Expanding synthetic biology’s toolkit for creating genetic circuits

Engineers design new proteins that can help control novel synthetic genetic circuits in cells
August 3, 2012

Synthetic biology (credit: Christine Daniloff/iMol)

Background

By assembling genetic components into “circuits” that perform logical operations in living cells, synthetic biologists aim to artificially empower cells to solve critical problems in medicine, energy and the environment.

Achieving these complex functions requires controlling many genetic and cellular components, including not only genes but also the regulatory proteins that turn them on and off. In a living cell, proteins called transcription factors often regulate that process.

Achieving these complex functions requires controlling many genetic and cellular components, including not only genes but also the regulatory proteins that turn them on and off. In a living cell, proteins called transcription factors often regulate that process.

So far, most researchers have designed their synthetic circuits using transcription factors found in bacteria. However, these don’t always translate well to nonbacterial cells and can be a challenge to scale, making it harder to create complex circuits, says Timothy Lu, assistant professor of electrical engineering and computer science and a member of MIT’s Research Laboratory of Electronics.

New method

Now a new method developed by Boston University biomedical engineers Ahmad S. Khalil and James J. Collins — and collaborators at Harvard Medical School, Massachusetts General Hospital and MIT — could significantly increase the number of genetic components in the synthetic biologists’ toolkit and, as a result, the size and complexity of the genetic circuits they can build.

The development could dramatically enhance their efforts to understand how biological organisms behave and develop and also to reprogram them for a variety of practical applications.

The method offers a new paradigm for constructing and analyzing genetic circuits in eukaryotes — or organisms whose cells contain nuclei, which include everything from yeasts to humans. Instead of constructing these circuits with off-the-shelf parts from bacteria and porting them into eukaryotes, as most synthetic biologists do, Khalil and his collaborators have engineered these circuits using modular, functional parts from the eukaryotes themselves.

Building synthetic genetic circuits

boston_synthetic_tfs

Constructing circuits using synthetic transcription factors (credit: Ahmad S. Khalil, Timothy K. Lu, Caleb J. Bashor, Cherie L. Ramirez, Nora C. Pyenson, J. Keith Joung, James J. Collins/Cell)

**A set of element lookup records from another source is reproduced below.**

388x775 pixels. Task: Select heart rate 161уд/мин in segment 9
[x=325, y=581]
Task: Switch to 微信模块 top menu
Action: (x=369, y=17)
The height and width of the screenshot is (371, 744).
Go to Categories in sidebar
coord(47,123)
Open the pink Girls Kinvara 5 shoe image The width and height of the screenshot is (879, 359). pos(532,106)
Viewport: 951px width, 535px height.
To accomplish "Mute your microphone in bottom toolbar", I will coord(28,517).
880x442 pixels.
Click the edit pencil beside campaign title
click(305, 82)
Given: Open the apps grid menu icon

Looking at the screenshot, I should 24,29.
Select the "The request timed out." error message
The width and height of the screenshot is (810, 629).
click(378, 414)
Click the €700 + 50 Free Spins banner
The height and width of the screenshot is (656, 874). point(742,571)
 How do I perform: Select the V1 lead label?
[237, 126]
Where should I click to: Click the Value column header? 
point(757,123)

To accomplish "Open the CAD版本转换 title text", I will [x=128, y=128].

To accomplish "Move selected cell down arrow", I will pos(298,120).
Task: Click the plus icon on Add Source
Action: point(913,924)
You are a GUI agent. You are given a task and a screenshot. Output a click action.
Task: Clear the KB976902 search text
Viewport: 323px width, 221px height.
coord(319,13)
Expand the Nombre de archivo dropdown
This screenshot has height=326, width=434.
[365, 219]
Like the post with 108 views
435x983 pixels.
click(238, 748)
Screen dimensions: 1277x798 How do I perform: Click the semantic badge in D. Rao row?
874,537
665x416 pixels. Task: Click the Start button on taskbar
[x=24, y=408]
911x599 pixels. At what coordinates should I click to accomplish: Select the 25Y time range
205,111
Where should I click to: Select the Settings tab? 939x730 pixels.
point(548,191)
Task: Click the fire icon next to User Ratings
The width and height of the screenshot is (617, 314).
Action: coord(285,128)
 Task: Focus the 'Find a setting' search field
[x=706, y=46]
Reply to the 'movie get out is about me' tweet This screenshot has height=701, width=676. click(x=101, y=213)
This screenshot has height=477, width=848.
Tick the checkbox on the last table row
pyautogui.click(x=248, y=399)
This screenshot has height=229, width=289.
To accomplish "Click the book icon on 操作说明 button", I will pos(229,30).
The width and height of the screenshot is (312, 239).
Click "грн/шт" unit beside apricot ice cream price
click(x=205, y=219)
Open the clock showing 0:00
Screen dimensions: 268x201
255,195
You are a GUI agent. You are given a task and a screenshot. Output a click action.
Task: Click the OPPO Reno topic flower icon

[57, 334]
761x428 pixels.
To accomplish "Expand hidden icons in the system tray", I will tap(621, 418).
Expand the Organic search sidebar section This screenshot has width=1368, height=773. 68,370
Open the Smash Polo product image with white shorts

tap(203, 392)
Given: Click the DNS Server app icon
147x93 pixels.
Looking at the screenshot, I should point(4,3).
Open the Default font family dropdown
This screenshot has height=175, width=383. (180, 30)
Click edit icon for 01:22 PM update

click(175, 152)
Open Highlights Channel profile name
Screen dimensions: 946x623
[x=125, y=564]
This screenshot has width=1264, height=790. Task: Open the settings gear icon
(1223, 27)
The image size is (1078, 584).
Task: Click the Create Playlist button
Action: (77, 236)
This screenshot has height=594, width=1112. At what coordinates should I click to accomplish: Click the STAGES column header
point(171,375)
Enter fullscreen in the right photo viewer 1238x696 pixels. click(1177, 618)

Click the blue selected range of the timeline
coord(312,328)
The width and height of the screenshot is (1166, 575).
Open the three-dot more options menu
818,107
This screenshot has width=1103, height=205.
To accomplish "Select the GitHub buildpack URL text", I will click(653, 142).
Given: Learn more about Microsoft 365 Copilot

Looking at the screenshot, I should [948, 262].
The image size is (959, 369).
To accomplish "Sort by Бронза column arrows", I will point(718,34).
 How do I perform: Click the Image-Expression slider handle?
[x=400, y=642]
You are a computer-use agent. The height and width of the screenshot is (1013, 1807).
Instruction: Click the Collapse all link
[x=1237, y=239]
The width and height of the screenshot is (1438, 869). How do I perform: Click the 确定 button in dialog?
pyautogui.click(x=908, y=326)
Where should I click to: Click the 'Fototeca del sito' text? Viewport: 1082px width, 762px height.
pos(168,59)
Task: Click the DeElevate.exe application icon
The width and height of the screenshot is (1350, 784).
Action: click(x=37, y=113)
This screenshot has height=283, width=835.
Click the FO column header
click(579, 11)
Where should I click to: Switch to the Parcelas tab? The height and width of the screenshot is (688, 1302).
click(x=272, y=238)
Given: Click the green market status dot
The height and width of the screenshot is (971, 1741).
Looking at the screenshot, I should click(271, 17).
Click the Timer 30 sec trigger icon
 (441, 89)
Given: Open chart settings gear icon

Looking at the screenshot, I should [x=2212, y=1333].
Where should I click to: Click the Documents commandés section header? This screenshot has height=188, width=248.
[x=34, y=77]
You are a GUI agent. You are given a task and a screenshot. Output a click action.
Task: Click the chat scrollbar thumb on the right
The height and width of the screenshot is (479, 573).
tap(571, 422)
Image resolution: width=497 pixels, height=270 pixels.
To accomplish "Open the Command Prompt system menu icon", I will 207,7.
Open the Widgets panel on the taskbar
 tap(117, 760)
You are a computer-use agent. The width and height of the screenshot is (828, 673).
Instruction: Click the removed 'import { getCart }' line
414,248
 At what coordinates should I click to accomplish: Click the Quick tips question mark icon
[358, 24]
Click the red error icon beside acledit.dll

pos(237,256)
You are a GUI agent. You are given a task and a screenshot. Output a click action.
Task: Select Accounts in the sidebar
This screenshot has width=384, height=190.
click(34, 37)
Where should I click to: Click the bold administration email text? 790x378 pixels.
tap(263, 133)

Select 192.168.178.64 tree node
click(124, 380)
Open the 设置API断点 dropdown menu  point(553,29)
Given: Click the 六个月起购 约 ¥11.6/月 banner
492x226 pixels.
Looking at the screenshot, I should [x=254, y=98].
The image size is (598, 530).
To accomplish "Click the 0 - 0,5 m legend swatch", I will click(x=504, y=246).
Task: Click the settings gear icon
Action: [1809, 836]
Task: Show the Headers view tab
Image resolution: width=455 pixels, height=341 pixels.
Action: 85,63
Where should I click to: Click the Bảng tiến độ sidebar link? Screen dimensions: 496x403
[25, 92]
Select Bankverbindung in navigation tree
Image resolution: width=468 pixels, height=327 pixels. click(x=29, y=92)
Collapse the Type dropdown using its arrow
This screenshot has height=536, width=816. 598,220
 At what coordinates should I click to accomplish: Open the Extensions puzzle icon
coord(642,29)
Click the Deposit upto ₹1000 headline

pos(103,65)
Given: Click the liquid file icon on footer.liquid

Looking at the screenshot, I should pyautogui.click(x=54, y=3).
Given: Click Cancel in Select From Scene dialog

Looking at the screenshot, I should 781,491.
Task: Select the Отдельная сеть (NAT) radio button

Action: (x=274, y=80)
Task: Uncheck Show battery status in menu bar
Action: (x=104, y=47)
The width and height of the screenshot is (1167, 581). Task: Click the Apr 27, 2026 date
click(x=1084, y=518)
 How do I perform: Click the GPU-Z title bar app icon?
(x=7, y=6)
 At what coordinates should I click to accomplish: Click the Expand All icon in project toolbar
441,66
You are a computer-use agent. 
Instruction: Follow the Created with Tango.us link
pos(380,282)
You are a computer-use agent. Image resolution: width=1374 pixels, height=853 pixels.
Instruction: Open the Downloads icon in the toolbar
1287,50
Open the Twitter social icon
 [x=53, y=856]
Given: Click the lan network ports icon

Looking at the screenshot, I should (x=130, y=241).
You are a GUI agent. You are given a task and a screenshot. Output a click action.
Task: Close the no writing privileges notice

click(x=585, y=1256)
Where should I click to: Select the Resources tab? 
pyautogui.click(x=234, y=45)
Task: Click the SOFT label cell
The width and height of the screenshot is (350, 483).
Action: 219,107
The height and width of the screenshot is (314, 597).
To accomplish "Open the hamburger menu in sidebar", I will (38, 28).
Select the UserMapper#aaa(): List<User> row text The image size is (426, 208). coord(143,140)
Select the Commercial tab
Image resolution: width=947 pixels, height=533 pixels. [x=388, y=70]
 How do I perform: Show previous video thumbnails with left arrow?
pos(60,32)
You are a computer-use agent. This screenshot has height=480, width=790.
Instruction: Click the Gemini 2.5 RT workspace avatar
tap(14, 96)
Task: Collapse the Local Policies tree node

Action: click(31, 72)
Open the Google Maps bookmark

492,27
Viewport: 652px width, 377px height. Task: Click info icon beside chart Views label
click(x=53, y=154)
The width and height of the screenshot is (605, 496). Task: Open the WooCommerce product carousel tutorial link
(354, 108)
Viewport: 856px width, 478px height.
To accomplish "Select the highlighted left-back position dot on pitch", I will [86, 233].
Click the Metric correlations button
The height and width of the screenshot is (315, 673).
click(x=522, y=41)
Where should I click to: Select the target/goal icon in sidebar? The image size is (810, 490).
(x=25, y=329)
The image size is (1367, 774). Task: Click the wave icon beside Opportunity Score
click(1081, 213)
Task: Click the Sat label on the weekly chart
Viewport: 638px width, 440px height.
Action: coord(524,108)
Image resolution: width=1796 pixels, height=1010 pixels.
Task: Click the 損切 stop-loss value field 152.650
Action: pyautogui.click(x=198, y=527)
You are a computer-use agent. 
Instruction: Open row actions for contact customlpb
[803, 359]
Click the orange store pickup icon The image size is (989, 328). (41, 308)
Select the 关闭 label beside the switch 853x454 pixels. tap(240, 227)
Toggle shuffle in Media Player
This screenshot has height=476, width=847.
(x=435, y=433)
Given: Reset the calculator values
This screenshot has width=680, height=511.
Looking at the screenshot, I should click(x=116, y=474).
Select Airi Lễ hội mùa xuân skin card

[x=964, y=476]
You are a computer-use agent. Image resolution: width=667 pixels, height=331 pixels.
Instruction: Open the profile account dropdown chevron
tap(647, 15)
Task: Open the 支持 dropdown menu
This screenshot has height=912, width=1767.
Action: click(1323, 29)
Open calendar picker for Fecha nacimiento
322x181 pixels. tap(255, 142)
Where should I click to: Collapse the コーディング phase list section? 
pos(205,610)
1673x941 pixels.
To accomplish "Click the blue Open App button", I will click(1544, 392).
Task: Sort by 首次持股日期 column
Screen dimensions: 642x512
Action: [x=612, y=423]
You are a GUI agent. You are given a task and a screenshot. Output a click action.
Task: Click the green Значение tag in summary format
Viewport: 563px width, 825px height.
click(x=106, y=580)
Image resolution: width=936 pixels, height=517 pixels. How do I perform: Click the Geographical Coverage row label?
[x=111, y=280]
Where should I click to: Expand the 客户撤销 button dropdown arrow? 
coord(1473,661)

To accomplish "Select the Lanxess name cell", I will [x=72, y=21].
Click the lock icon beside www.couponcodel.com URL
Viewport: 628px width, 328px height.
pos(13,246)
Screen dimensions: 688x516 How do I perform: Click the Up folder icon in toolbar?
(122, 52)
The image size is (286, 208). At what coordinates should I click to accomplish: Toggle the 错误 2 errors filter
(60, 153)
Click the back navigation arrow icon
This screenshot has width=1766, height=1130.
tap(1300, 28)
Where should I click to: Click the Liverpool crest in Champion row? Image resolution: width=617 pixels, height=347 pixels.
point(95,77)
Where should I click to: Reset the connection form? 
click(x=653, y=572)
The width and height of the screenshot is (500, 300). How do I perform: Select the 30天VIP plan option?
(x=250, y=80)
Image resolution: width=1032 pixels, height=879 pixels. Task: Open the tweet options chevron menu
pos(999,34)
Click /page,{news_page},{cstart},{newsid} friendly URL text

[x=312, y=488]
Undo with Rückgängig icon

Recent advances in designing proteins that bind to DNA gave the researchers the boost they needed to start building a new library of transcription factors. The research team built their synthetic genetic circuit parts from “zinc fingers” — proteins that can be programmed to bind desired DNA sequences.

Cartoon representation of a protein (blue) containing three zinc fingers in complex with DNA (orange) (credit: Wikimedia Commons)

The modularity of the new parts enables a wide range of functions to be engineered. It also allows for constructing much larger and more complex genetic circuits than what’s now possible with bacteria-based parts, and ultimately, develop much more powerful applications.

Synthetic biology circuits can be analog or digital, just like electrical circuits. Digital circuits include logic functions such as AND and OR gates, which allow cells to make unequivocal decisions such as whether to undergo programmed cell suicide.

Analog functions are useful for sensors that take continuous measurements of a specific molecule in the cell or its environment. By combining those circuits, researchers can create more complex systems in which a digital decision is triggered once the sensor reaches a certain threshold.

Applications

“Our research may lead to therapeutic applications, such as the dynamic modification and control of genes and genetic networks that are important in human disease,” said Khalil. Potential medical applications include stem cell therapeutics for a wide variety of injuries and diseases and in-cell devices and circuits for diagnosing early stages of cancer and other diseases. The new method may also equip groups of cells to perform higher-order computational tasks for processing signals in the environment in sensing applications.

The research was funded by the Howard Hughes Medical Institute, National Institutes of Health, the Office of Naval Research, the Defense Advanced Research Projects Agency and the National Science Foundation.